В МГБ, куда заявление было передано «для принятия мер», хорошо знали, что представляет из себя эта «теткина внучка». На несчастную жертву растления она никак не походила. Но указание Обкома гласило: решительно оградить внучку великого русского ученого от дальнейших покушений на ее честь со стороны группы разложившихся элементов. Тем более, что среди них находились явные «космополиты», вроде того же Маркуса. Ну, а это в тот момент само по себе было серьезным криминалом. Оперативно-следственная машина МГБ заработала на полный ход. «Академия перепихнизма» подверглась разгрому как антисоветская организация.

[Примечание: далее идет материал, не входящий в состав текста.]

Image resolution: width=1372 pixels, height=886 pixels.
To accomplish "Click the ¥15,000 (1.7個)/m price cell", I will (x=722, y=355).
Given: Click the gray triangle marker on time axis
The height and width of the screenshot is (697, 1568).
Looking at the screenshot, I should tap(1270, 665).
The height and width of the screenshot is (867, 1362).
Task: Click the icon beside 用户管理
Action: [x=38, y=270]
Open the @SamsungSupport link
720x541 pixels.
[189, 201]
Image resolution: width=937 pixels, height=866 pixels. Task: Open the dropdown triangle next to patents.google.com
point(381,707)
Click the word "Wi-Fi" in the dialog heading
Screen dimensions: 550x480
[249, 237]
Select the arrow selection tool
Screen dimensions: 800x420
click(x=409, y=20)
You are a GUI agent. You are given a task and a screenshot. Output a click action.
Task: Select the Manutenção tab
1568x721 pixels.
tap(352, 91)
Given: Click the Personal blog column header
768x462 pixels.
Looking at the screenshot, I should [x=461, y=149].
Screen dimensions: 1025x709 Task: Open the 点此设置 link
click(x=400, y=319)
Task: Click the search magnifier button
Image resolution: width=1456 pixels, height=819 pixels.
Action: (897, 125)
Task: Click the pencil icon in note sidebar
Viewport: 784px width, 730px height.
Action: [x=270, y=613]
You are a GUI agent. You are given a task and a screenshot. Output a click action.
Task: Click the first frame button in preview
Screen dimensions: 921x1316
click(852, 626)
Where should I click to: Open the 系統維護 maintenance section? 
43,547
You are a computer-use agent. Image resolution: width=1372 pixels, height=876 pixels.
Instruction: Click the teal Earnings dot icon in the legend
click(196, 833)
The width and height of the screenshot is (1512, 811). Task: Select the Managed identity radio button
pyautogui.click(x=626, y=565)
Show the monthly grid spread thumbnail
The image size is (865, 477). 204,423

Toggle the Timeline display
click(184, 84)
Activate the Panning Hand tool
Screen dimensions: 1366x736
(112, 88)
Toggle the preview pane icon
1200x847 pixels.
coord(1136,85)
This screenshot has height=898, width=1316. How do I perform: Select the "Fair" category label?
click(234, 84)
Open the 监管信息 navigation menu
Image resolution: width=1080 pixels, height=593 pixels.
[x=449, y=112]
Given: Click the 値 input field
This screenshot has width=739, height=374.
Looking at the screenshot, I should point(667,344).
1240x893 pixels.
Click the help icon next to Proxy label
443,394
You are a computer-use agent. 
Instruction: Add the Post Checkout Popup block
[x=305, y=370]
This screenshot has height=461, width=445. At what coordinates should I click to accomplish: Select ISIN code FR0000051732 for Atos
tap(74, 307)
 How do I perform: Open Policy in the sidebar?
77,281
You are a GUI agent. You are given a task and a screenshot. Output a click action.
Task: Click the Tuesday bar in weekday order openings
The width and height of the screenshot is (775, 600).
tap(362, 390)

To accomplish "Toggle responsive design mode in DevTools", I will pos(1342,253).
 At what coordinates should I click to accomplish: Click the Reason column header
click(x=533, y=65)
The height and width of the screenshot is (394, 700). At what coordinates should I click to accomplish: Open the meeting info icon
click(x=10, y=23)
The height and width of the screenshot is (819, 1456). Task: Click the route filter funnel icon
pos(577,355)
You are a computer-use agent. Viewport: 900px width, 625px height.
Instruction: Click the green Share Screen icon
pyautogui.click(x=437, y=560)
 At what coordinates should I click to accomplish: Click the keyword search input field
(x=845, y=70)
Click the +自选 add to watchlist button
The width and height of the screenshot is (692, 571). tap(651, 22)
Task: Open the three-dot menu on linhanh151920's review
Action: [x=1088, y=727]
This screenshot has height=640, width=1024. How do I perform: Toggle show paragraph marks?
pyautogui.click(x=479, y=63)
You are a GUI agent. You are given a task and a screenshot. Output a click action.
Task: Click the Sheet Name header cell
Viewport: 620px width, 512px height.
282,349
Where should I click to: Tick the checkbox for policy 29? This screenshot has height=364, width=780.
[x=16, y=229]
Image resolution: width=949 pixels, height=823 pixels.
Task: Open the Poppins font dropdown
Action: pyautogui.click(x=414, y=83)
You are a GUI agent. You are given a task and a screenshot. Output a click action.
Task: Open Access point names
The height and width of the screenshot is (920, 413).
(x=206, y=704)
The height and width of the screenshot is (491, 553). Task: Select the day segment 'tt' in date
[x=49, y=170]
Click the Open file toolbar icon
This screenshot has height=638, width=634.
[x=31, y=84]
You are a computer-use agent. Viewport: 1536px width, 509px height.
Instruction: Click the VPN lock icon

Ее члены получили разные сроки наказания по статье 58–10. С какой стороны их развлечения подпадали под понятие «антисоветская пропаганда и агитация» — сказать трудно. Яша Маркус, видимо, по причине своего пролетарского происхождения — потомственный сапожник — и абсолютной политической, равно как и всякой другой, — безграмотности, получил «детский срок» — пять лет лагерей. А что с него можно было взять, если на вопрос следователя: «с какой целью вы в своей преступной деятельности прикрывались названием «Академия»»? Яша Маркус, знавший, что на всякий случай полезно все отрицать, решительно заявил: «Я в своей преступной деятельности никогда ничем не прикрывался, даже одеялом. Ей-богу не прикрывался». Заметив, что следователь хохочет и, сообразив, что сморозил что-то не то, Яша решил поправить дело: «Да и прикрывать-то было нечего». Следователь едва не упал со стула: «Это тебе-то с таким задом нечего было прикрывать?!»